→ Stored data
________________

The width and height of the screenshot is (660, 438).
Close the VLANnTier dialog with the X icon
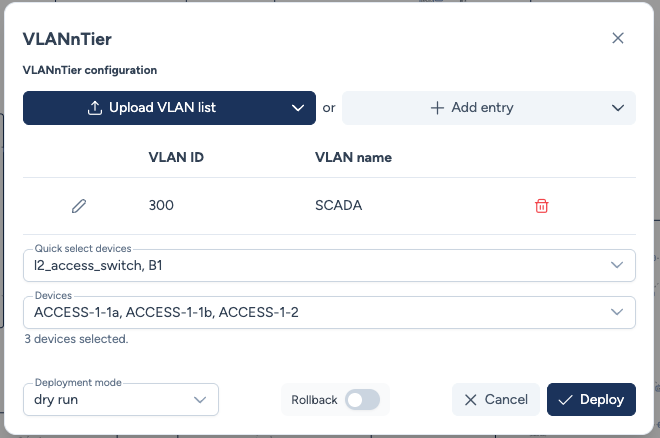coord(618,38)
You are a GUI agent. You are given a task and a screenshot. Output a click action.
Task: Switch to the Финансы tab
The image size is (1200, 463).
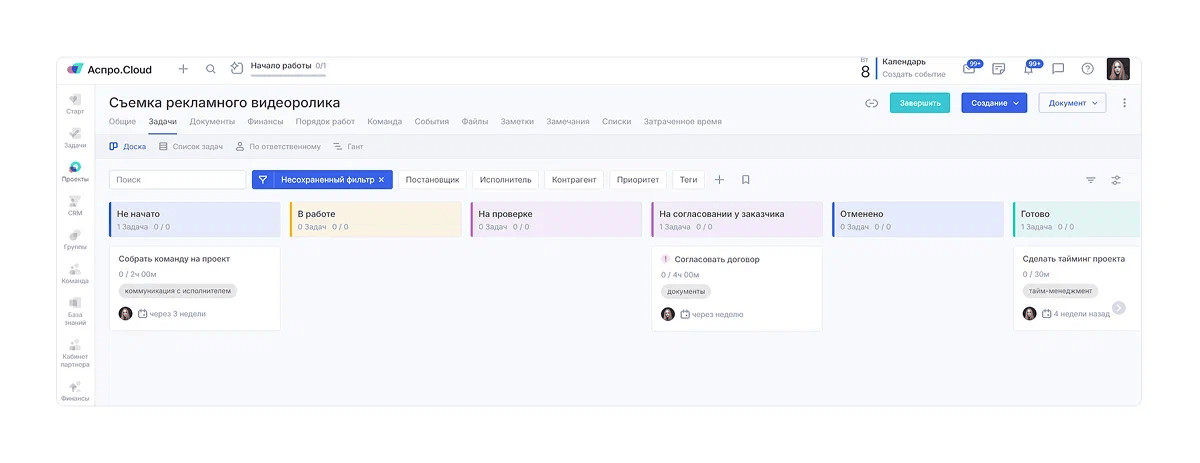tap(265, 122)
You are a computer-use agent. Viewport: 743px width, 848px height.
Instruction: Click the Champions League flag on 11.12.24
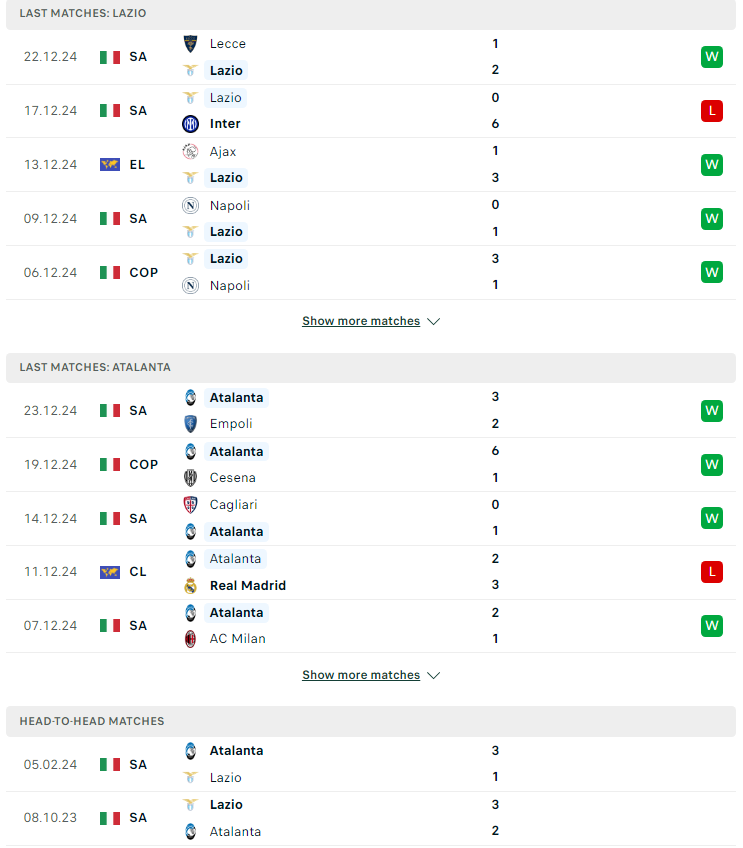110,572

________________

→ What to do
Write the data above out exactly. Leave out any pictures.

→ Task result
The width and height of the screenshot is (660, 438).
Close the VLANnTier dialog with the X icon
coord(618,38)
You are a GUI agent. You are given a task and a screenshot. Output a click action.
Task: Switch to the Финансы tab
The image size is (1200, 463).
tap(265, 122)
You are a computer-use agent. Viewport: 743px width, 848px height.
Instruction: Click the Champions League flag on 11.12.24
110,572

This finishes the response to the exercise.